The following table describes the service-linked roles that can be automatically created based on authorization.

Role name

Role permission

References

AliyunServiceRoleForDataworksEngine

Allows DataWorks to access MaxCompute.

Role 1: AliyunServiceRoleForDataworksEngine

AliyunServiceRoleForDataworksOnEmr

Obtains metadata information of an EMR DataLake cluster and previews related data records in Data Map.

Role 2: AliyunServiceRoleForDataworksOnEmr

AliyunServiceRoleForDataWorks

Obtains and modifies the network configurations of virtual private clouds (VPCs) and the configurations of security groups, and establishes network connections between DataWorks exclusive resource groups and data sources.

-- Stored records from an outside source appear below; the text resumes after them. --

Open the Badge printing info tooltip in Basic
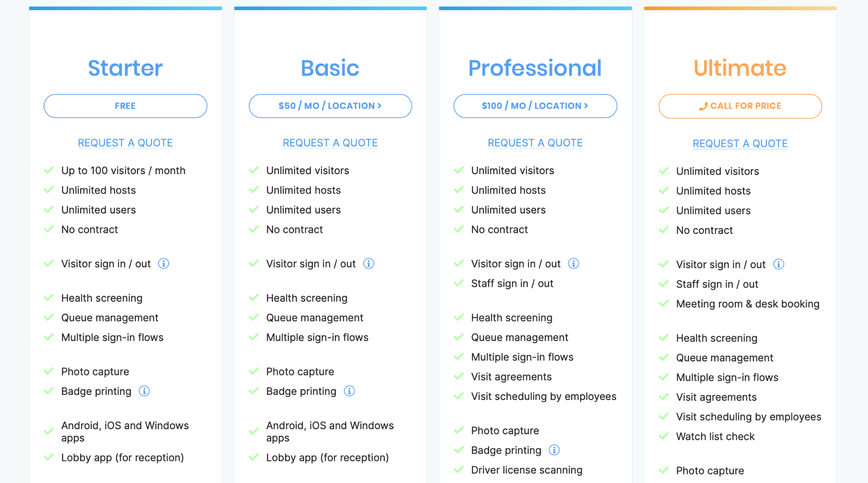This screenshot has width=868, height=483. point(349,391)
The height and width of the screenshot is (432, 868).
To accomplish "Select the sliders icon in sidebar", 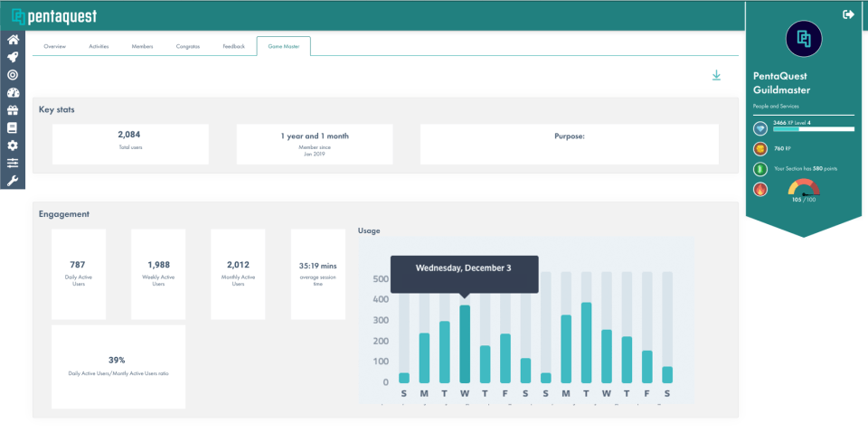I will click(x=13, y=163).
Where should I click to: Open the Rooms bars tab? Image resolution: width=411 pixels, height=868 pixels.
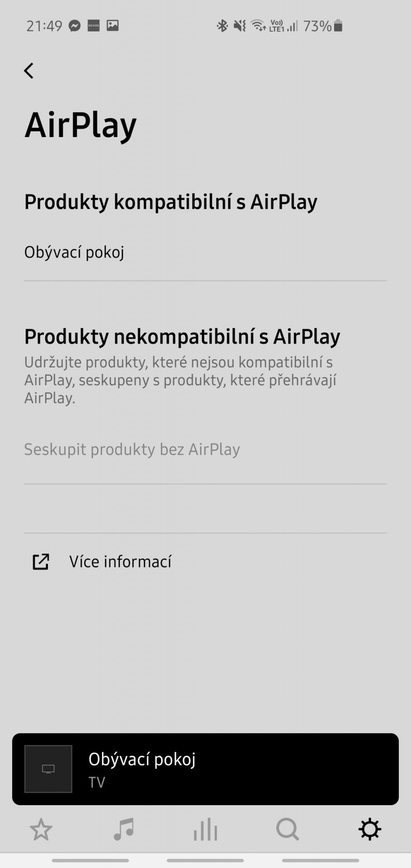click(206, 830)
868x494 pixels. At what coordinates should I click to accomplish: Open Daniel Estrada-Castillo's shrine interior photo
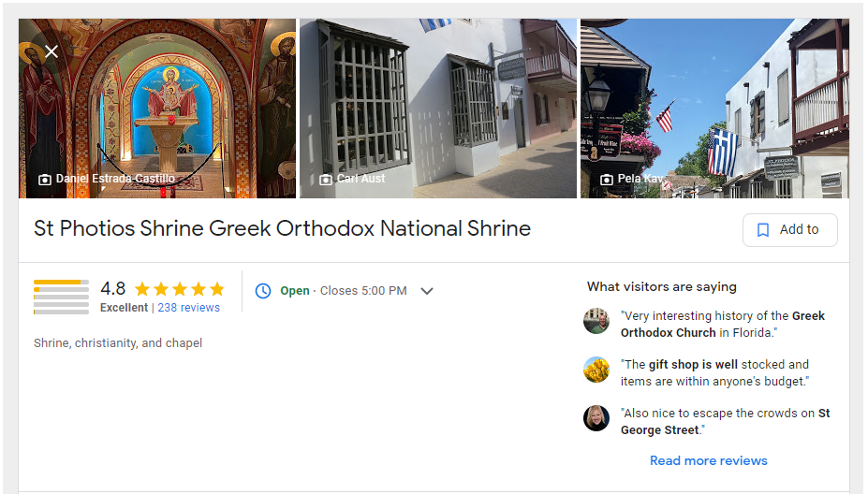(x=157, y=109)
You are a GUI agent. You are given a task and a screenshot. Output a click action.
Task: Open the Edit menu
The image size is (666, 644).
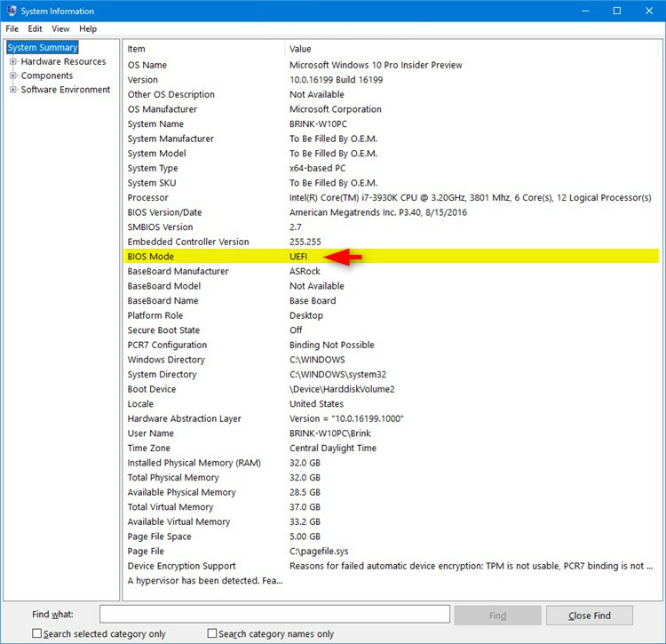click(x=35, y=29)
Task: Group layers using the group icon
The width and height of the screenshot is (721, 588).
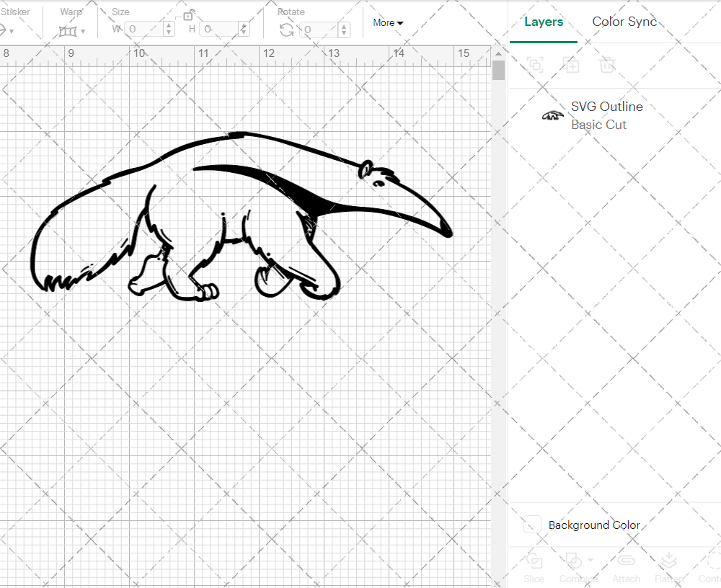Action: click(x=535, y=66)
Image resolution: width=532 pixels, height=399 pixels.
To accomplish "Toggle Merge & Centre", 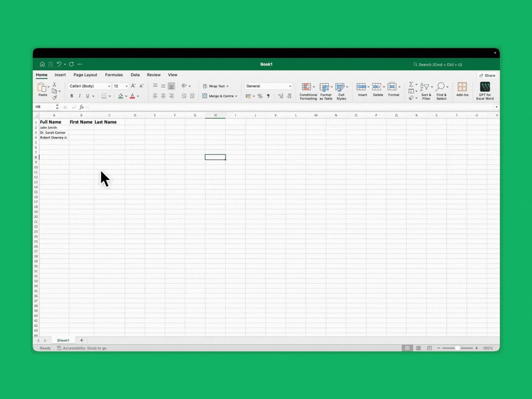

DataWorks service-linked role

AliyunServiceRoleForDataWorksDI

Allows Data Integration to obtain RAM roles and assume a custom RAM role to access a data source.

Description of the AliyunServiceRoleForDataWorksDI role

AliyunDIDefaultRole

Allows DataWorks to access resources of other Alibaba Cloud services activated by the current account during data source configuration, node configuration, and data synchronization. The services include ApsaraDB RDS, ApsaraDB for Redis, ApsaraDB for MongoDB, PolarDB-X, HybridDB for MySQL, AnalyticDB for PostgreSQL, PolarDB, Data Management (DMS), and Data Lake Formation (DLF).

Description of the AliyunDIDefaultRole role

AliyunServiceRoleForDataWorksOpenPlatform

Accesses and modifies events in EventBridge and supports message event capabilities in DataWorks Open Platform.

Appendix: DataWorks service-linked role

AliyunServiceRoleForDataWorksAccessDLF

Allows DataWorks to access metadata information of DLF, grants permissions on metadata to users, and revokes permissions on metadata from users. This role is used to implement application and request processing for permissions on DLF metadata in Security Center.

Appendix: Service-linked role used by DataWorks to access DLF

The following sections describe the service-linked roles related to MaxCompute compute engines and EMR DataLake clusters.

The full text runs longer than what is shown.